O Ministério Público Federal em Goiás ajuizou nesta sexta, 17, uma ação civil pública contra a Caixa Econômica Federal e a União pedindo providências para evitar aglomerações nas agências da instituição financeira em todo o País, tendo em vista a demanda gerada pelo pagamento do auxílio emergencial do Governo Federal diante da pandemia do novo coronavírus. A Procuradoria pede à Justiça que conceda liminar para que a Caixa tome medidas como limitar o número de pessoas nos locais de espera, distribuir senhas com hora marcada para atendimento, criar mecanismos para agendamento de atendimentos e abrir as agências aos sábados enquanto durar a demanda provocada pelo calendário de repasses do ‘coronavoucher’.

“Apesar da previsão de repasses e movimentações de contas digitais, fato é que grande parcela da população não possui os meios de acesso, muito menos intimidade prática com o funcionamento de sites e aplicativos. Por esse motivo, os serviços presenciais nas agências bancárias estão sendo altamente requisitados, mesmo em meio à pandemia”, argumentam os procuradores que assinam a ação.

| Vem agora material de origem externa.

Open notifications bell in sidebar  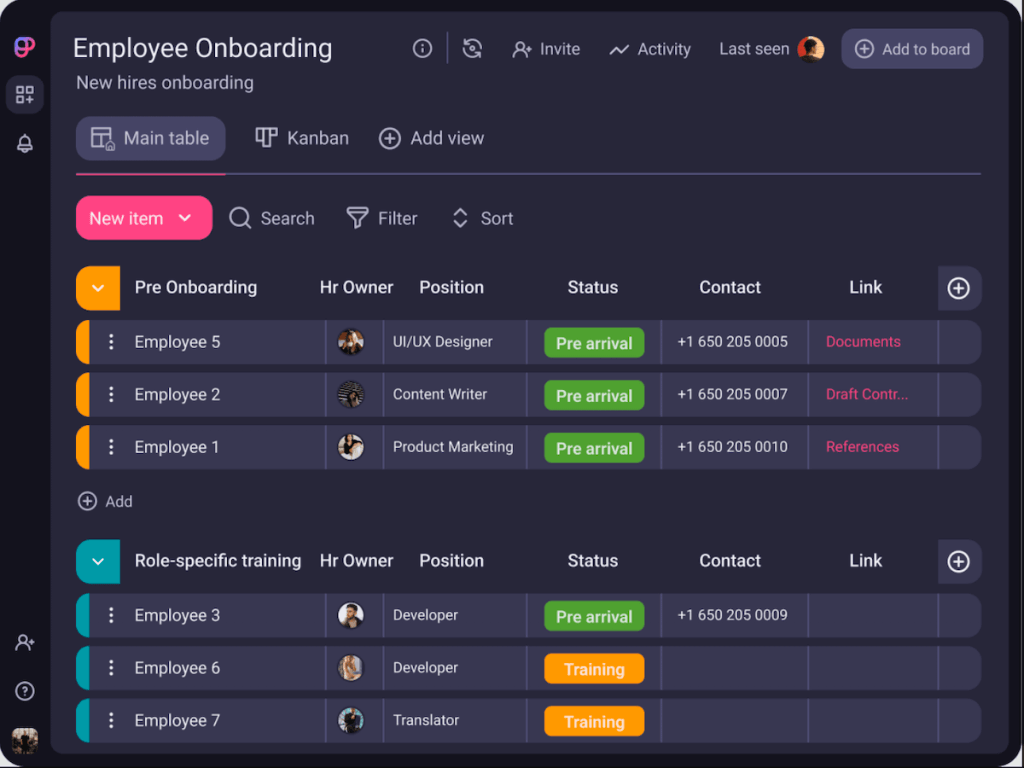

Com relação a União, a Procuradoria pede que os Ministérios da Justiça e da Defesa sejam obrigados a cooperar com a Caixa, apresentando um plano de ação em cinco dias úteis para que as filas fora das agências possam ser organizadas, e se ‘extremamente necessário, fazendo uso da força.

 

O Ministério Público Federal também quer que as pastas ‘colaborem com as autoridades públicas estaduais e municipais, em especial de segurança pública, para que possam ser organizados esquemas de atendimento em que se preserve a dignidade humana, sem prejuízo da segurança e dos cuidados sanitários que o momento nacional requer’.

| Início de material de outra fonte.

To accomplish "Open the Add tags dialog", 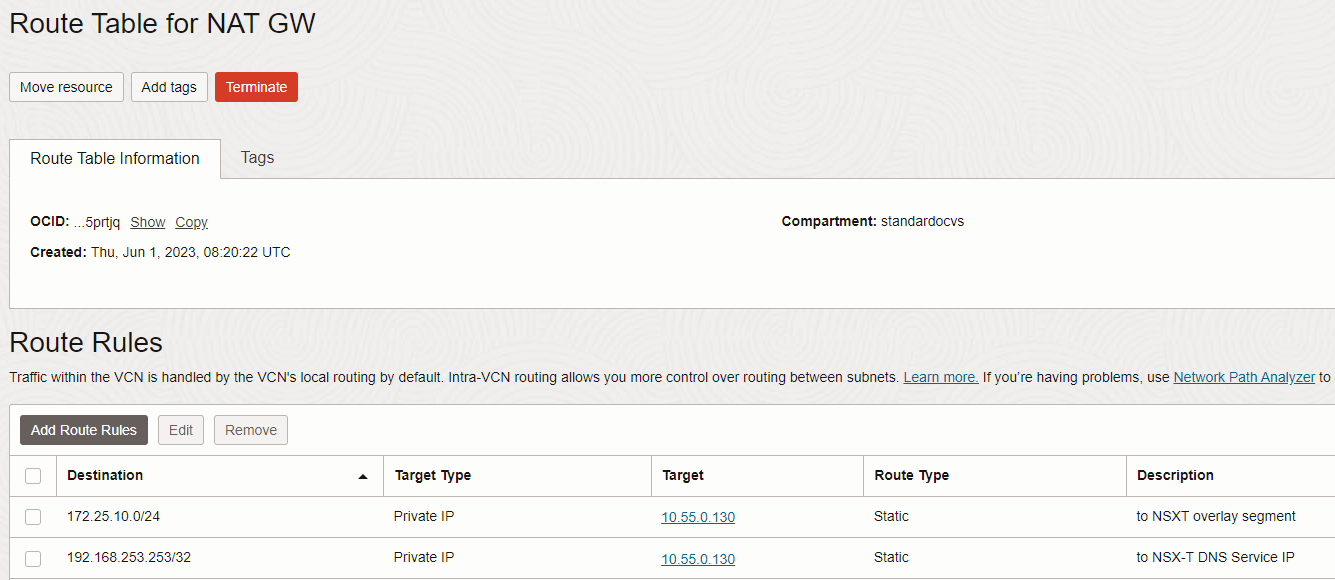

“Caso a União não apresente o plano de ação coordenada num prazo de cinco dias úteis, de imediato, que seja determinado o auxílio do Exército Brasileiro e da Força Nacional de Segurança Pública, para organização das filas na frente das agências bancárias, que se aglomeram nas vias públicas; tudo em cooperação com as autoridades estaduais e municipais”, pedem ainda os procuradores na ação.

Assinam o texto, os coordenadores dos grupos de trabalho do Consumidor Sistema Financeiro Nacional, respectivamente, Mariane Guimarães de Mello Oliveira e Alfredo Carlos G. Falcão Júnior. Ambos fazem parte da 3ª Câmara de Coordenação e Revisão do MPF.